## TASK BRIEF
Starting at the line that contains "Task: Click the GERMANY SCHOOL 1 name", write out every line through the end of the records exactly as it stands, and leave out all pictures.

--- LISTED ENTRIES Enclosed Below ---

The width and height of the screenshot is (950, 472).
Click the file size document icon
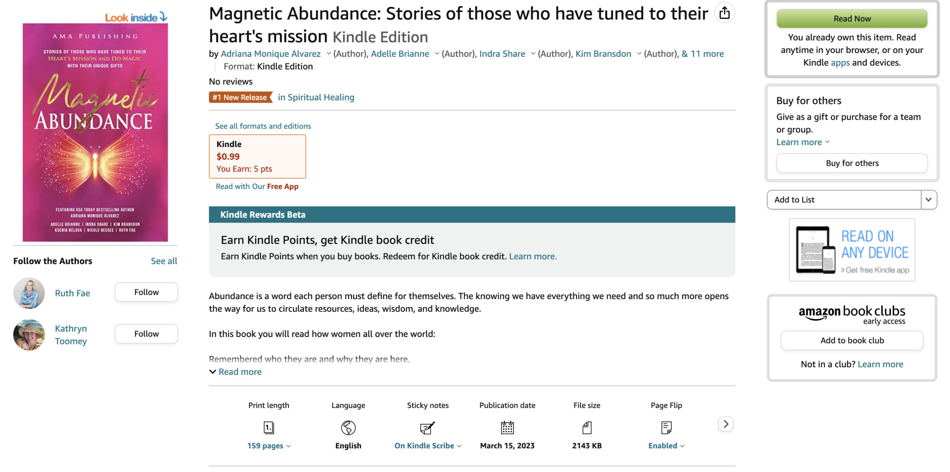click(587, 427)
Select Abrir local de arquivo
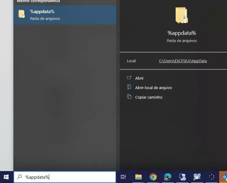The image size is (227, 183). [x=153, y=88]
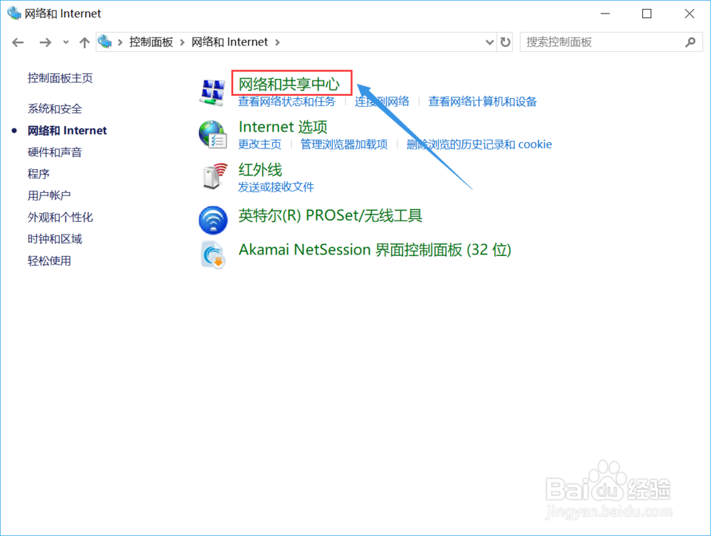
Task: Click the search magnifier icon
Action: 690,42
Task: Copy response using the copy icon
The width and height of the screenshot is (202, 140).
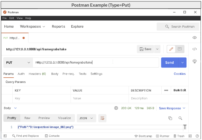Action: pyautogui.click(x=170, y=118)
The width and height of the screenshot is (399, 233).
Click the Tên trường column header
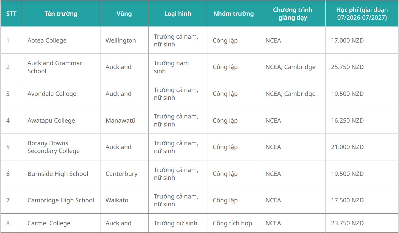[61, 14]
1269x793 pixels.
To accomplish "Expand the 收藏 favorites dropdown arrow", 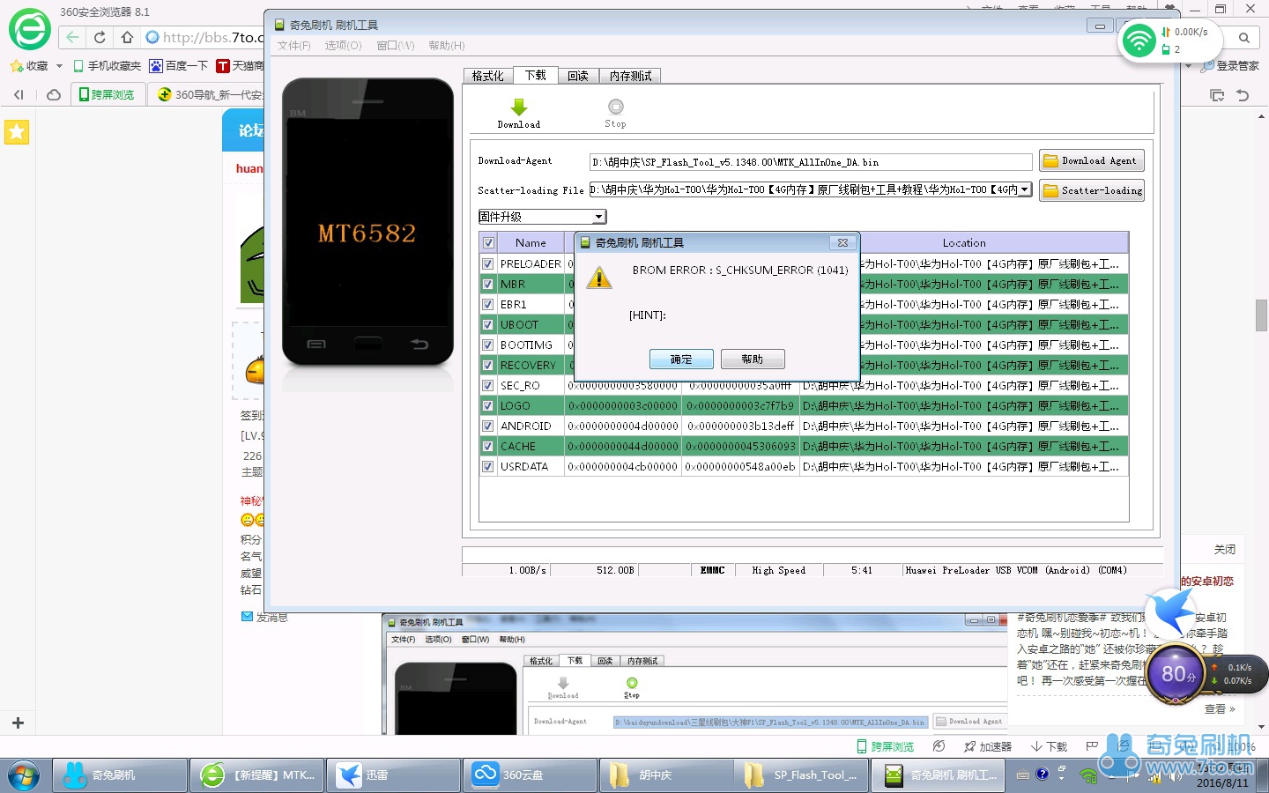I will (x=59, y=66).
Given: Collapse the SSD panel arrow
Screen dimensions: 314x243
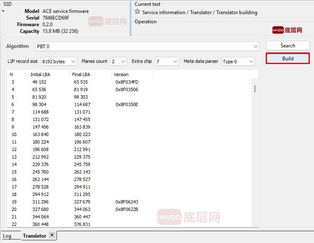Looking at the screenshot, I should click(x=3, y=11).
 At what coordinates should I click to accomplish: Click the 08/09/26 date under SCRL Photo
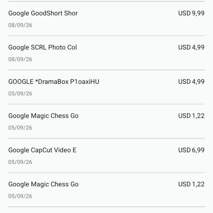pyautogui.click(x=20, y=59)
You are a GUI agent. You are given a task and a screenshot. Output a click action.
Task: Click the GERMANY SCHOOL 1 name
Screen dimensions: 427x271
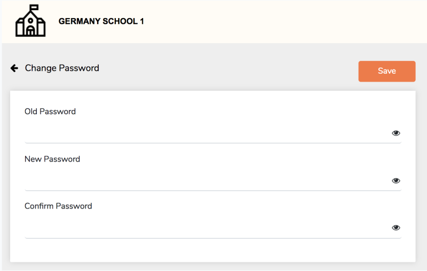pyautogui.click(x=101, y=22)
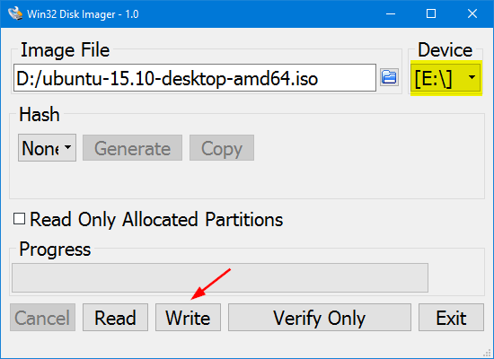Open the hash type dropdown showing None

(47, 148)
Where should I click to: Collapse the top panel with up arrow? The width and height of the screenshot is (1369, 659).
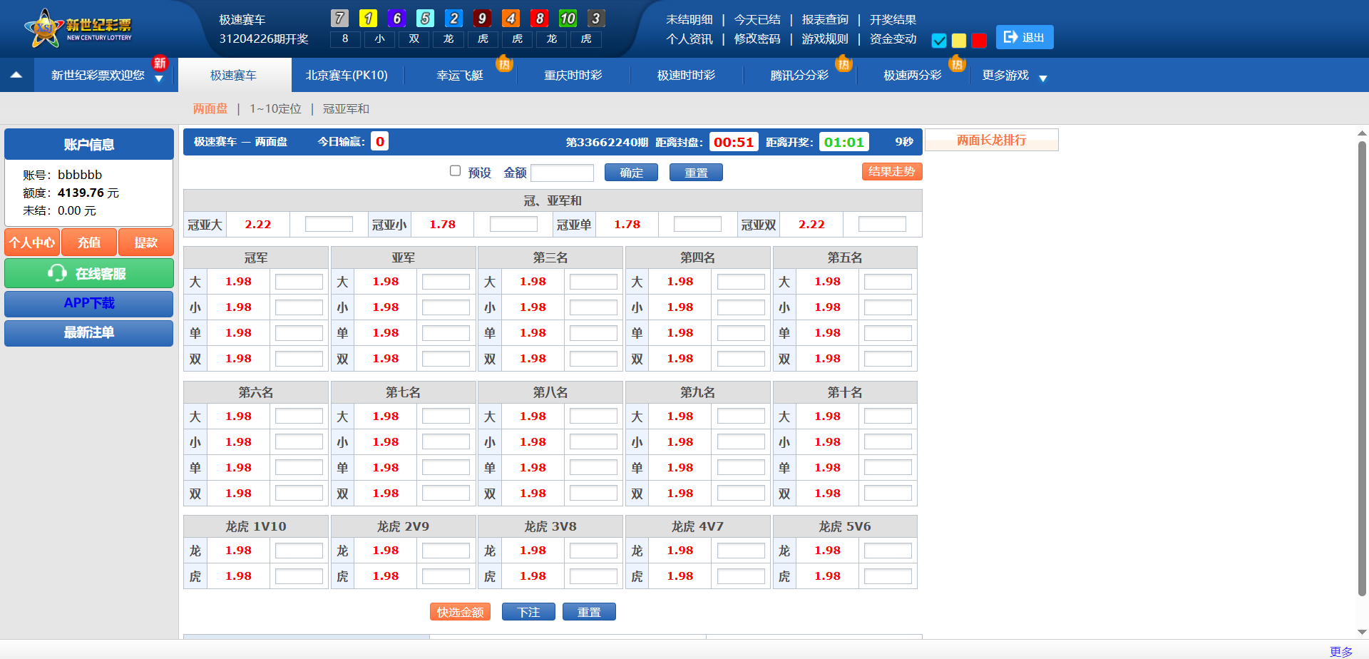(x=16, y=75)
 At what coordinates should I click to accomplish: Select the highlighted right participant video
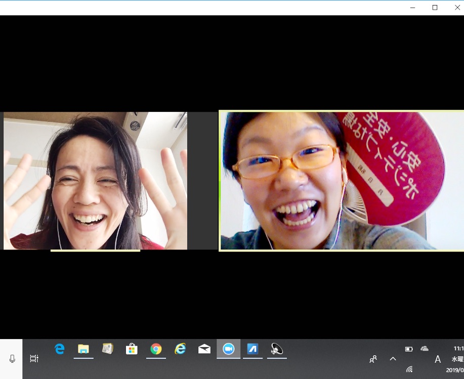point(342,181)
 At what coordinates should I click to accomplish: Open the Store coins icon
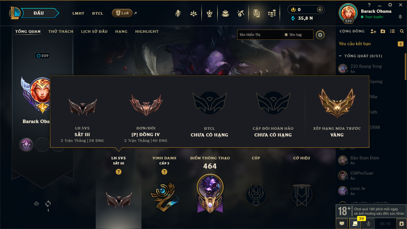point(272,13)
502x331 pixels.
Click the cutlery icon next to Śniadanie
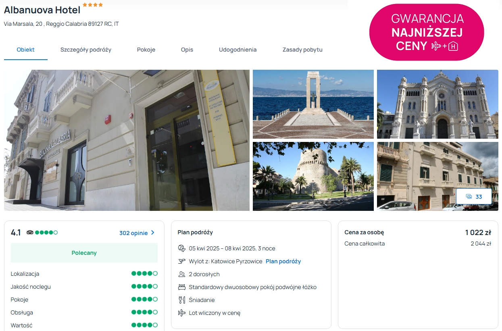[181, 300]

--- End of Enclosed LISTED ENTRIES ---

## FINAL ANSWER
Task: Click the GERMANY SCHOOL 1 name
Screen dimensions: 427x271
pyautogui.click(x=101, y=22)
Open the hash type dropdown showing None

(47, 148)
Where should I click to: Collapse the top panel with up arrow? The width and height of the screenshot is (1369, 659).
(x=16, y=75)
 At what coordinates should I click to accomplish: Select the highlighted right participant video
point(342,181)
 At what coordinates should I click to accomplish: Open the Store coins icon
point(272,13)
502x331 pixels.
Click the cutlery icon next to Śniadanie
[181, 300]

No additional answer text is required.